AIM:
Convert the rows below, from the line with "Task: Toggle the Scale RGB checkbox" to the line with "Click the 辅助功能", into a JSON list of strings. Give one string per line and leave out blank lines.
# EXTRACTED DATA start
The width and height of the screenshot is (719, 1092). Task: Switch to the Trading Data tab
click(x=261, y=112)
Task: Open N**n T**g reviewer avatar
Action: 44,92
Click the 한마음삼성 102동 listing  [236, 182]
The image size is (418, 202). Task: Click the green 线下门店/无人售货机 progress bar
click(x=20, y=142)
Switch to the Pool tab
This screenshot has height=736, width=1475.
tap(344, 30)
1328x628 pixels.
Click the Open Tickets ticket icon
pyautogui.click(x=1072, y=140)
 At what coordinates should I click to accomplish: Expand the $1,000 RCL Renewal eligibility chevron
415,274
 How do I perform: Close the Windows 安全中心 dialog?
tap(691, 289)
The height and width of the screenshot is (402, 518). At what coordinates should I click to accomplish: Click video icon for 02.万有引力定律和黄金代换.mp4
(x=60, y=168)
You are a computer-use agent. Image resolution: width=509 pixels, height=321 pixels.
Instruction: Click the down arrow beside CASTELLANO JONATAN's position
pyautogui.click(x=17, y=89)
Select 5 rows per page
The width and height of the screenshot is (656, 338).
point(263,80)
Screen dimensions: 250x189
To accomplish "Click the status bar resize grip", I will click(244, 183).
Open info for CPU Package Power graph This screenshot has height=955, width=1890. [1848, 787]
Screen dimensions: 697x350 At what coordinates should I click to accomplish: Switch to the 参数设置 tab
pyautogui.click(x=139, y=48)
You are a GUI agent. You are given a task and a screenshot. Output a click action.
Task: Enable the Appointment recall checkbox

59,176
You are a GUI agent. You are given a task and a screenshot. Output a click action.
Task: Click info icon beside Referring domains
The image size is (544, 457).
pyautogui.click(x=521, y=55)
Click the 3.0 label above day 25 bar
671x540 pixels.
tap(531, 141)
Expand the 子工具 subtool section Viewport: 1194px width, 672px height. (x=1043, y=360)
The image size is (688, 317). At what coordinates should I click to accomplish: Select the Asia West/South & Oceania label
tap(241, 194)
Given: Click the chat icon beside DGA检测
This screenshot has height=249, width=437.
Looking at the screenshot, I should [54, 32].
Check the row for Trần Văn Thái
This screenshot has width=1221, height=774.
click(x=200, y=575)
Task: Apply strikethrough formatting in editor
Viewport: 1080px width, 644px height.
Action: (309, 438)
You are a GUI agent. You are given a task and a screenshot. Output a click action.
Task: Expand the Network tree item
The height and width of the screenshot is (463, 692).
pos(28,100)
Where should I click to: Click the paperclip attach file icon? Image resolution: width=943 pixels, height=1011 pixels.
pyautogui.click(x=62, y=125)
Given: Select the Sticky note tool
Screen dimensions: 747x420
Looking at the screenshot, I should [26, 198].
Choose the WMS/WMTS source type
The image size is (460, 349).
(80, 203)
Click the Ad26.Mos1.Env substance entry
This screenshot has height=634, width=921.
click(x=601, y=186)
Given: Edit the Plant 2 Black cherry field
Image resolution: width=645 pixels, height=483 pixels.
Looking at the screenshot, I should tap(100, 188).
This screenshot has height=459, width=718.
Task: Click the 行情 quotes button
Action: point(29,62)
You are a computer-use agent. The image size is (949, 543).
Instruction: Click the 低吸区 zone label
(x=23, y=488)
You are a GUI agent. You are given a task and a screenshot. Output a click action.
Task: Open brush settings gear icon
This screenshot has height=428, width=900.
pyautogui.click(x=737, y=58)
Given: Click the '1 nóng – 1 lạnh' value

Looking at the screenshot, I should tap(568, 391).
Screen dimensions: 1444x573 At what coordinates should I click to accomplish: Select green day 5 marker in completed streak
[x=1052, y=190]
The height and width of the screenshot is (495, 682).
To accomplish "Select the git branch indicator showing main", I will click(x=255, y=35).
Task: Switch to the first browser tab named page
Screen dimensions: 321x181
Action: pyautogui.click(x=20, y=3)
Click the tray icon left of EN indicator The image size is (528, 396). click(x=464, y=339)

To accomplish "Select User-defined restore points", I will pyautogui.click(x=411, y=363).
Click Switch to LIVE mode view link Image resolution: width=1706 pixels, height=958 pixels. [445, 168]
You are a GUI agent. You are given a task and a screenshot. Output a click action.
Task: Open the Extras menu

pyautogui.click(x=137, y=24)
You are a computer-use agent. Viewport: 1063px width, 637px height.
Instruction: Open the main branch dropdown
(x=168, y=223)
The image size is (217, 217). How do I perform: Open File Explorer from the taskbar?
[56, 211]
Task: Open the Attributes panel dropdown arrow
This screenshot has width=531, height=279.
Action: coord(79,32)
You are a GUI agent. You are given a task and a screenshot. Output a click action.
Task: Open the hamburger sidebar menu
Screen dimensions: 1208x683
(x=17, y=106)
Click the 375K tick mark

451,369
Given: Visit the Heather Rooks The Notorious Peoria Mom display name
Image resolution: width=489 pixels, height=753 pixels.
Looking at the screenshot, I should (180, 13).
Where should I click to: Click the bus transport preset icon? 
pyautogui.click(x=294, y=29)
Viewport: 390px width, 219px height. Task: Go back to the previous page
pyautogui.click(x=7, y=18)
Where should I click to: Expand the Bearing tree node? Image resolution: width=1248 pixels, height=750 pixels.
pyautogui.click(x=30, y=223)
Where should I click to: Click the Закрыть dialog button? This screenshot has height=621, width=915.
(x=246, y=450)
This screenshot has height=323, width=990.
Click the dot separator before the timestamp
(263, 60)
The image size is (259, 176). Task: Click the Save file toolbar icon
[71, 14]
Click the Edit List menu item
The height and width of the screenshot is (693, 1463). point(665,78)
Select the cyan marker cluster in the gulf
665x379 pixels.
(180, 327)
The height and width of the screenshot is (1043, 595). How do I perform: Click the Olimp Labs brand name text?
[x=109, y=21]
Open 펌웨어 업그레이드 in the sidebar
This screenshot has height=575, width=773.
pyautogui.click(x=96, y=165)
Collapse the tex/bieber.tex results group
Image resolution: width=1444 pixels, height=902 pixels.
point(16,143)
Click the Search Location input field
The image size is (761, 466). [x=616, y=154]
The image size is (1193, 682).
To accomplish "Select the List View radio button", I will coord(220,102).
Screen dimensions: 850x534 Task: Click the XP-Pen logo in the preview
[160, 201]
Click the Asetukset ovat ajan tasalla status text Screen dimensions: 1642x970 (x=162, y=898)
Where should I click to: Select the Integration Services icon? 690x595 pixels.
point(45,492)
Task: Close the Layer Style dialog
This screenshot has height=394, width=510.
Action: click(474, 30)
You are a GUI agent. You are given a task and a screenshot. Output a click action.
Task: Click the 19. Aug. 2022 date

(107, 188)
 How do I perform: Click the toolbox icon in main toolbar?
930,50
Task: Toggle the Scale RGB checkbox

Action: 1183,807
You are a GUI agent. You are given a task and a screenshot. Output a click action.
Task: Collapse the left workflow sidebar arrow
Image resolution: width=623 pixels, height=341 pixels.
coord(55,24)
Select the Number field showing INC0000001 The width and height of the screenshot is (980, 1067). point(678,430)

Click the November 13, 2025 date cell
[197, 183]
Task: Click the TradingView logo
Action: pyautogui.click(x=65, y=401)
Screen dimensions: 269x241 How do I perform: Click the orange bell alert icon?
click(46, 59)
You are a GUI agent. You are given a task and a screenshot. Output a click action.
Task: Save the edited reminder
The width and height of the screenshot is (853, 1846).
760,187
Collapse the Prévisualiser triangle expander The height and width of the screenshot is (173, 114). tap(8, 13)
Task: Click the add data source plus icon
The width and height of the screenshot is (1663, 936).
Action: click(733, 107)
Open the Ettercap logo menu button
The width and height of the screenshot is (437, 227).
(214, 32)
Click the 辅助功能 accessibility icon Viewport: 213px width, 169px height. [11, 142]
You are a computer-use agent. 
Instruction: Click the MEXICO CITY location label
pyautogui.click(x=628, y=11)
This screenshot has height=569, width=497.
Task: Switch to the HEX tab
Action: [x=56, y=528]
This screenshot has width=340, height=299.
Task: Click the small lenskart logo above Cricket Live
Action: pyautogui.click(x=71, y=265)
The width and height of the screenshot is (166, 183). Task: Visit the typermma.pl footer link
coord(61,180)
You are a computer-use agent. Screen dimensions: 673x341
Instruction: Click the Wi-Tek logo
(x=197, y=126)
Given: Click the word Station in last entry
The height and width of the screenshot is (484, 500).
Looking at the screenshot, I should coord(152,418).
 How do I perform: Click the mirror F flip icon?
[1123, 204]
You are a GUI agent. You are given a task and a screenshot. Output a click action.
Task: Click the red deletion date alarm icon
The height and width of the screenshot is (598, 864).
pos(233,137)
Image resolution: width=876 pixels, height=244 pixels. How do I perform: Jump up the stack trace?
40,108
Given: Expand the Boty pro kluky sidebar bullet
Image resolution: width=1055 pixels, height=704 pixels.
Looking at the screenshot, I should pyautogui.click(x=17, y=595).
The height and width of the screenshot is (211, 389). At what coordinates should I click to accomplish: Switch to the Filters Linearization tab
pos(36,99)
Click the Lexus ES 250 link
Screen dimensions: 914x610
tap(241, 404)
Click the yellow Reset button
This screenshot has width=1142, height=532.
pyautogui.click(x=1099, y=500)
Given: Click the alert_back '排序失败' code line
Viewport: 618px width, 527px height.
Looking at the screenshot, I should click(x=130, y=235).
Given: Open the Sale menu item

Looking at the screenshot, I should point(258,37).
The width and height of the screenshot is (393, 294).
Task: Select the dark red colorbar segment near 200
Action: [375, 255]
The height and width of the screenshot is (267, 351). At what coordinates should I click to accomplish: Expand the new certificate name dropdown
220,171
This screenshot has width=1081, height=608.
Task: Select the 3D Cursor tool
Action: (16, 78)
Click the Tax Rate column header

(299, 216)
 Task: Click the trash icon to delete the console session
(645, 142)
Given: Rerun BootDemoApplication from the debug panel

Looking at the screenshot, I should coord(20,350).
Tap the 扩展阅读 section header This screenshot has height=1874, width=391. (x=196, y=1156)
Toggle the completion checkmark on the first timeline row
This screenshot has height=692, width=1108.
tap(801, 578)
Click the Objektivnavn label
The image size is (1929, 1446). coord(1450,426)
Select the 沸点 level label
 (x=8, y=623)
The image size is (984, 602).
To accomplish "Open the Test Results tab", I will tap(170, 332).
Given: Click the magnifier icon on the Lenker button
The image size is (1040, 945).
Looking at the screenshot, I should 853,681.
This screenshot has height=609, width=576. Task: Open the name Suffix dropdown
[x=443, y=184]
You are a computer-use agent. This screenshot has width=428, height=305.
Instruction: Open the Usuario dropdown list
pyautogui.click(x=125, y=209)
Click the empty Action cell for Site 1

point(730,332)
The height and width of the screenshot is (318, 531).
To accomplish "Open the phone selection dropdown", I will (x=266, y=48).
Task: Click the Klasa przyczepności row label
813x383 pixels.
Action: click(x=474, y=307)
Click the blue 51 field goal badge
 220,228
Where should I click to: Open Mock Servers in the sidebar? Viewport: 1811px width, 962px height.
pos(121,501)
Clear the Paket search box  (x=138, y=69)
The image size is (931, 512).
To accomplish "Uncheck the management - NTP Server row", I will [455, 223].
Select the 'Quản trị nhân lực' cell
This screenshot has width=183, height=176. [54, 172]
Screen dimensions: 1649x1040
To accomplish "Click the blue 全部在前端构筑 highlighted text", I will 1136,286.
# EXTRACTED DATA end
RESULT BELOW:
[
  "Task: Toggle the Scale RGB checkbox",
  "Action: 1183,807",
  "You are a GUI agent. You are given a task and a screenshot. Output a click action.",
  "Task: Collapse the left workflow sidebar arrow",
  "Image resolution: width=623 pixels, height=341 pixels.",
  "coord(55,24)",
  "Select the Number field showing INC0000001 The width and height of the screenshot is (980, 1067). point(678,430)",
  "Click the November 13, 2025 date cell",
  "[197, 183]",
  "Task: Click the TradingView logo",
  "Action: pyautogui.click(x=65, y=401)",
  "Screen dimensions: 269x241 How do I perform: Click the orange bell alert icon?",
  "click(46, 59)",
  "You are a GUI agent. You are given a task and a screenshot. Output a click action.",
  "Task: Save the edited reminder",
  "The width and height of the screenshot is (853, 1846).",
  "760,187",
  "Collapse the Prévisualiser triangle expander The height and width of the screenshot is (173, 114). tap(8, 13)",
  "Task: Click the add data source plus icon",
  "The width and height of the screenshot is (1663, 936).",
  "Action: click(733, 107)",
  "Open the Ettercap logo menu button",
  "The width and height of the screenshot is (437, 227).",
  "(214, 32)",
  "Click the 辅助功能 accessibility icon Viewport: 213px width, 169px height. [11, 142]"
]